"And old for your years. And I—I am twenty-eight, and young for my years." Laydon laughed, too. He was giddy with happiness. "Gilead Balm! What a strange name for a place—and you've lived there always—"

"Always."

They were moving now down the alley toward a gate that gave upon the highroad. Near by lay an open field seized upon, at Christmas, by a mob of small boys with squibs and torpedoes and cannon crackers. They had a bonfire, and the wood smoke drifted across, together with the odour of burning powder. The boys were shouting like Liliputian soldiery, and the squibs and giant crackers shook the air as with a continuous elfin bombardment. The nearest church was ringing its bells. Laydon and Hagar came to the gate—not the main but a lesser entrance to Eglantine. No one was in view; hand in hand they leaned against the wooden palings. Before them stretched the road, an old, country pike going on and on between cedar and locust and thorn until it dropped into the violet distance.

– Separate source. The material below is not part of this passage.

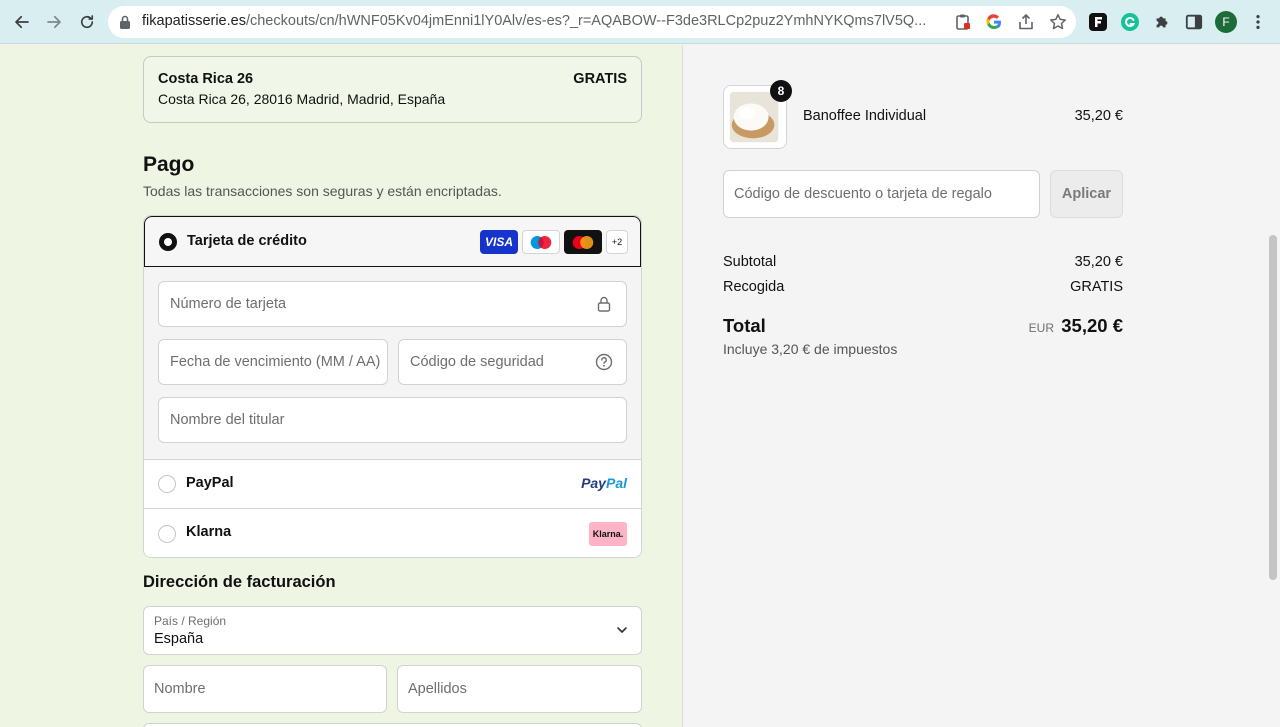 The image size is (1280, 727). I want to click on menu-kebab-icon, so click(1258, 22).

"I wish we were out upon it," said Hagar; "I wish we were out upon it, going on and on through the world, travelling like gipsies!"

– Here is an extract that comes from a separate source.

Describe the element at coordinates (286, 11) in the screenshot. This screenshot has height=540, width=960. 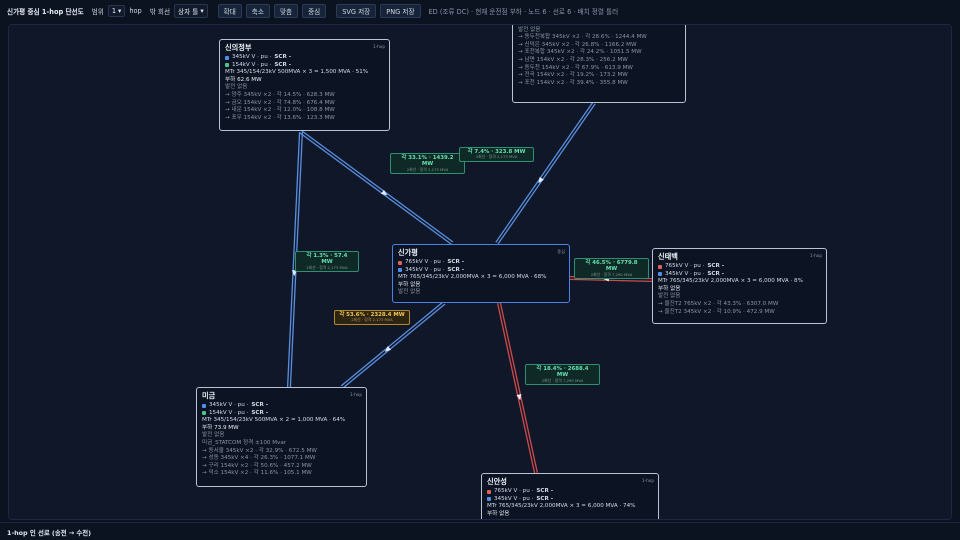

"You look like a gipsy," he said. "Have you got gipsy blood in you?"

"No.... Yes. Just to go on and on. The open road—and a clear fire at night—and to see all things—"

"Hagar—Why did they call you Hagar?"

"I don't know. My mother named me."

"Hagar, we've got to think a little.... It took us so by surprise.... We had best, I think, just quietly say nothing to anybody for a while.... Don't you think so?"

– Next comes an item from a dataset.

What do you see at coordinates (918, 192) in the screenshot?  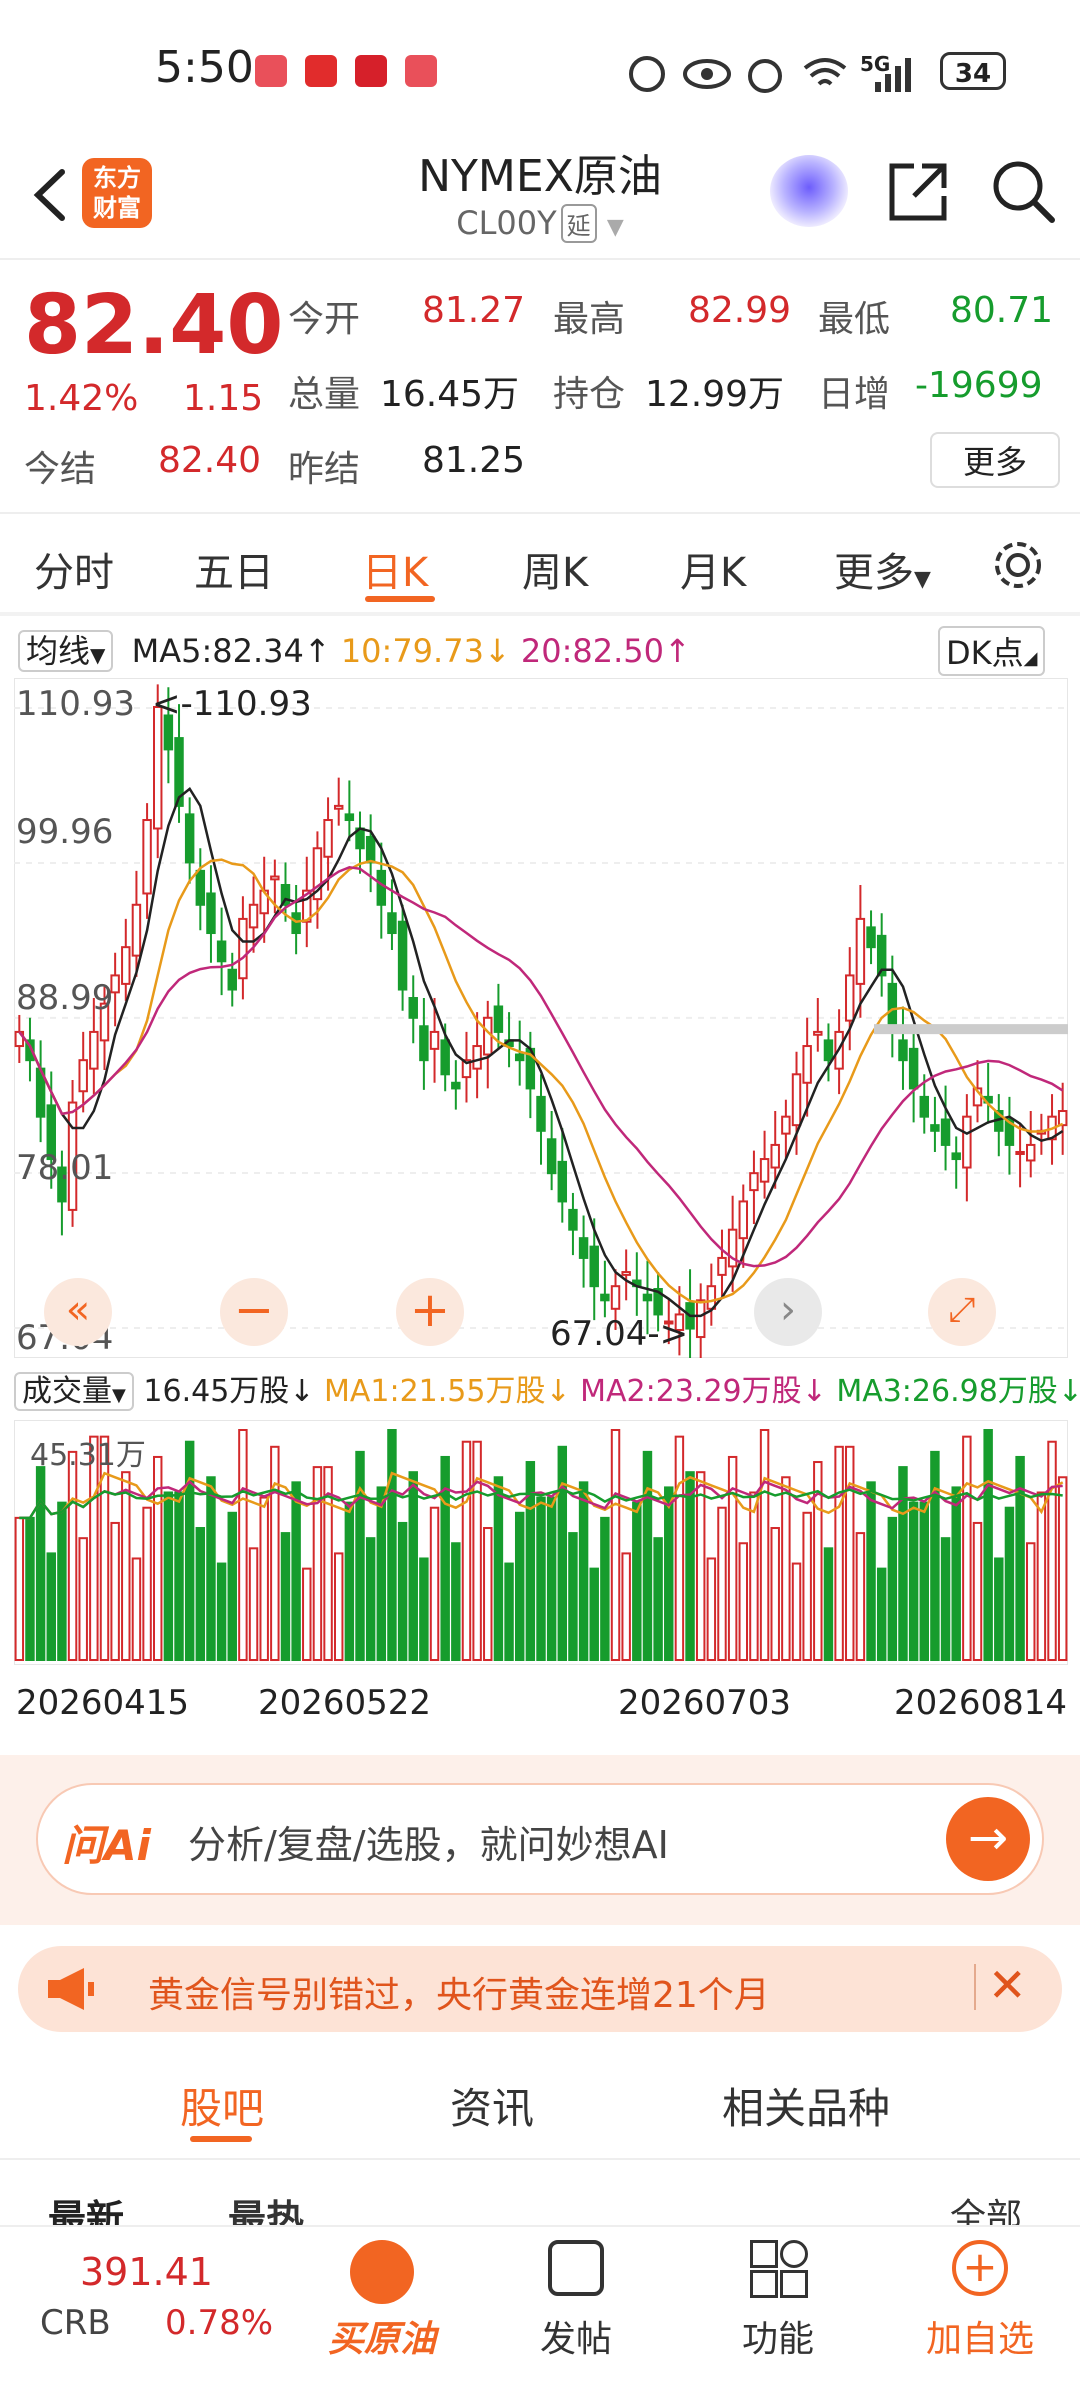 I see `share-icon` at bounding box center [918, 192].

"I had not thought about it, but I will," said Hagar. She gazed down the road, her brows knit. The Christmas cannonading went on, a continuous miniature tearing and shaking of the air, with a dwarf shouting and laughing, and small coalescing clouds of powder smoke. The road ran, a quiet, sunny streak, past this small bedlam, into the still distance. "I won't tell any one at Eglantine," she said at last, "until Mrs. LeGrand comes back. She will be back in a week. But I'll write to grandmother to-night."